**A block of data:**
☆ ☆ ☆ ☆ ☆

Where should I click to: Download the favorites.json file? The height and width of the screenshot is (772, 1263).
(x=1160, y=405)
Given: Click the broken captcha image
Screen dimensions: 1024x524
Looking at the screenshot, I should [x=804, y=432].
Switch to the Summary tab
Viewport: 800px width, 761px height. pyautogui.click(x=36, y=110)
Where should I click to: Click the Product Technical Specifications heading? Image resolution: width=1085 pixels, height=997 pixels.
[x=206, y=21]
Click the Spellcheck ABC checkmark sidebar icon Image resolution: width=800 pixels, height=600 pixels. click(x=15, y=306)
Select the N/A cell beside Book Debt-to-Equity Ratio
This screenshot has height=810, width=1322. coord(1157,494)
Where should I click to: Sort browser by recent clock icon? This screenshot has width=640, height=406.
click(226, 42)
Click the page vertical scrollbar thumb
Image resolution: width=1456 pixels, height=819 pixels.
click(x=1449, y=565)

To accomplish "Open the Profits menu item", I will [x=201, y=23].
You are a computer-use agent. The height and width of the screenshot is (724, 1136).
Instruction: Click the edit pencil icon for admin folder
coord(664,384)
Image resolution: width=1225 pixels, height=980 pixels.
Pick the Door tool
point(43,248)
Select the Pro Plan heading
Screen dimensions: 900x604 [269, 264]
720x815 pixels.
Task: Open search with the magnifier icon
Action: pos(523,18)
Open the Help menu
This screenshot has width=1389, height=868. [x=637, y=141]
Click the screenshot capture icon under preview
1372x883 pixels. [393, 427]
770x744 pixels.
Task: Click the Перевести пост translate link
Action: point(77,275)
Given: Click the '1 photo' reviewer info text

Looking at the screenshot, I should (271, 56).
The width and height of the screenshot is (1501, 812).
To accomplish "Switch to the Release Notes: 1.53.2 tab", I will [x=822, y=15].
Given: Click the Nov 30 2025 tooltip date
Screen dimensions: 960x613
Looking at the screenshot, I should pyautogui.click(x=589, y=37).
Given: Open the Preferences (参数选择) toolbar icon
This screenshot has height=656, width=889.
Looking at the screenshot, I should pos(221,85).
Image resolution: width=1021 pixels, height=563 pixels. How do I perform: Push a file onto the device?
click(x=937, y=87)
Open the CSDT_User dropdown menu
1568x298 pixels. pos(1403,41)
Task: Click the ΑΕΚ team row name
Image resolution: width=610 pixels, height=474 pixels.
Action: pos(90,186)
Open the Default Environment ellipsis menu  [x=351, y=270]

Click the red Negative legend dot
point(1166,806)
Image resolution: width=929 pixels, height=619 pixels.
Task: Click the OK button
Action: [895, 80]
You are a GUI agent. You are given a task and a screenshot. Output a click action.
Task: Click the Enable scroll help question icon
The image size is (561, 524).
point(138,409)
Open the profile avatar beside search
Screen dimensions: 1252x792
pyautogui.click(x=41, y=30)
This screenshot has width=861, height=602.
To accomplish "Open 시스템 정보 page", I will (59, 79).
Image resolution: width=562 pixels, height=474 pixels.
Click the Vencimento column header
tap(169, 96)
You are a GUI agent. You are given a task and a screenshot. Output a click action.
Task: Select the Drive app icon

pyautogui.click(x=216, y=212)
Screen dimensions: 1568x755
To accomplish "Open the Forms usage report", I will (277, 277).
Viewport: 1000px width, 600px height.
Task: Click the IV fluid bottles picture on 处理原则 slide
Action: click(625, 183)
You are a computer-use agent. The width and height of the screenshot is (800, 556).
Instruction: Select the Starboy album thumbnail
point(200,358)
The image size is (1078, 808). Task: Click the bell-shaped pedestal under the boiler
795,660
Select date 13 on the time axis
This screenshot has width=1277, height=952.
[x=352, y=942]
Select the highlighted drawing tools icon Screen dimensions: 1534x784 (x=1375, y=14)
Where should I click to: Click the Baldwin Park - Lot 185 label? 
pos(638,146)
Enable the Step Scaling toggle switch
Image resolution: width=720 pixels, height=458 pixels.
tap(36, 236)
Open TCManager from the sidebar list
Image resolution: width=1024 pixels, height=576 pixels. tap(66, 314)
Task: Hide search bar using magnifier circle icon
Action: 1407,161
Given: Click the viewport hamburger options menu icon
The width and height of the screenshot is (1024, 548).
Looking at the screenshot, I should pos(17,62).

☆ ☆ ☆ ☆ ☆

**Exercise objective:**
Lay out the lines of the rows above as a JSON list of strings, one string per line, with blank lines left out.

**Solution for this task:**
[
  "Where should I click to: Download the favorites.json file? The height and width of the screenshot is (772, 1263).",
  "(x=1160, y=405)",
  "Given: Click the broken captcha image",
  "Screen dimensions: 1024x524",
  "Looking at the screenshot, I should [x=804, y=432].",
  "Switch to the Summary tab",
  "Viewport: 800px width, 761px height. pyautogui.click(x=36, y=110)",
  "Where should I click to: Click the Product Technical Specifications heading? Image resolution: width=1085 pixels, height=997 pixels.",
  "[x=206, y=21]",
  "Click the Spellcheck ABC checkmark sidebar icon Image resolution: width=800 pixels, height=600 pixels. click(x=15, y=306)",
  "Select the N/A cell beside Book Debt-to-Equity Ratio",
  "This screenshot has height=810, width=1322. coord(1157,494)",
  "Where should I click to: Sort browser by recent clock icon? This screenshot has width=640, height=406.",
  "click(226, 42)",
  "Click the page vertical scrollbar thumb",
  "Image resolution: width=1456 pixels, height=819 pixels.",
  "click(x=1449, y=565)",
  "To accomplish \"Open the Profits menu item\", I will [x=201, y=23].",
  "You are a computer-use agent. The height and width of the screenshot is (724, 1136).",
  "Instruction: Click the edit pencil icon for admin folder",
  "coord(664,384)",
  "Image resolution: width=1225 pixels, height=980 pixels.",
  "Pick the Door tool",
  "point(43,248)",
  "Select the Pro Plan heading",
  "Screen dimensions: 900x604 [269, 264]",
  "720x815 pixels.",
  "Task: Open search with the magnifier icon",
  "Action: pos(523,18)",
  "Open the Help menu",
  "This screenshot has width=1389, height=868. [x=637, y=141]",
  "Click the screenshot capture icon under preview",
  "1372x883 pixels. [393, 427]",
  "770x744 pixels.",
  "Task: Click the Перевести пост translate link",
  "Action: point(77,275)",
  "Given: Click the '1 photo' reviewer info text",
  "Looking at the screenshot, I should (271, 56).",
  "The width and height of the screenshot is (1501, 812).",
  "To accomplish \"Switch to the Release Notes: 1.53.2 tab\", I will [x=822, y=15].",
  "Given: Click the Nov 30 2025 tooltip date",
  "Screen dimensions: 960x613",
  "Looking at the screenshot, I should pyautogui.click(x=589, y=37).",
  "Given: Open the Preferences (参数选择) toolbar icon",
  "This screenshot has height=656, width=889.",
  "Looking at the screenshot, I should pos(221,85).",
  "Image resolution: width=1021 pixels, height=563 pixels. How do I perform: Push a file onto the device?",
  "click(x=937, y=87)",
  "Open the CSDT_User dropdown menu",
  "1568x298 pixels. pos(1403,41)",
  "Task: Click the ΑΕΚ team row name",
  "Image resolution: width=610 pixels, height=474 pixels.",
  "Action: pos(90,186)",
  "Open the Default Environment ellipsis menu  [x=351, y=270]",
  "Click the red Negative legend dot",
  "point(1166,806)",
  "Image resolution: width=929 pixels, height=619 pixels.",
  "Task: Click the OK button",
  "Action: [895, 80]",
  "You are a GUI agent. You are given a task and a screenshot. Output a click action.",
  "Task: Click the Enable scroll help question icon",
  "The image size is (561, 524).",
  "point(138,409)",
  "Open the profile avatar beside search",
  "Screen dimensions: 1252x792",
  "pyautogui.click(x=41, y=30)",
  "This screenshot has width=861, height=602.",
  "To accomplish \"Open 시스템 정보 page\", I will (59, 79).",
  "Image resolution: width=562 pixels, height=474 pixels.",
  "Click the Vencimento column header",
  "tap(169, 96)",
  "You are a GUI agent. You are given a task and a screenshot. Output a click action.",
  "Task: Select the Drive app icon",
  "pyautogui.click(x=216, y=212)",
  "Screen dimensions: 1568x755",
  "To accomplish \"Open the Forms usage report\", I will (277, 277).",
  "Viewport: 1000px width, 600px height.",
  "Task: Click the IV fluid bottles picture on 处理原则 slide",
  "Action: click(625, 183)",
  "You are a computer-use agent. The width and height of the screenshot is (800, 556).",
  "Instruction: Select the Starboy album thumbnail",
  "point(200,358)",
  "The image size is (1078, 808). Task: Click the bell-shaped pedestal under the boiler",
  "795,660",
  "Select date 13 on the time axis",
  "This screenshot has width=1277, height=952.",
  "[x=352, y=942]",
  "Select the highlighted drawing tools icon Screen dimensions: 1534x784 (x=1375, y=14)",
  "Where should I click to: Click the Baldwin Park - Lot 185 label? ",
  "pos(638,146)",
  "Enable the Step Scaling toggle switch",
  "Image resolution: width=720 pixels, height=458 pixels.",
  "tap(36, 236)",
  "Open TCManager from the sidebar list",
  "Image resolution: width=1024 pixels, height=576 pixels. tap(66, 314)",
  "Task: Hide search bar using magnifier circle icon",
  "Action: 1407,161",
  "Given: Click the viewport hamburger options menu icon",
  "The width and height of the screenshot is (1024, 548).",
  "Looking at the screenshot, I should pos(17,62)."
]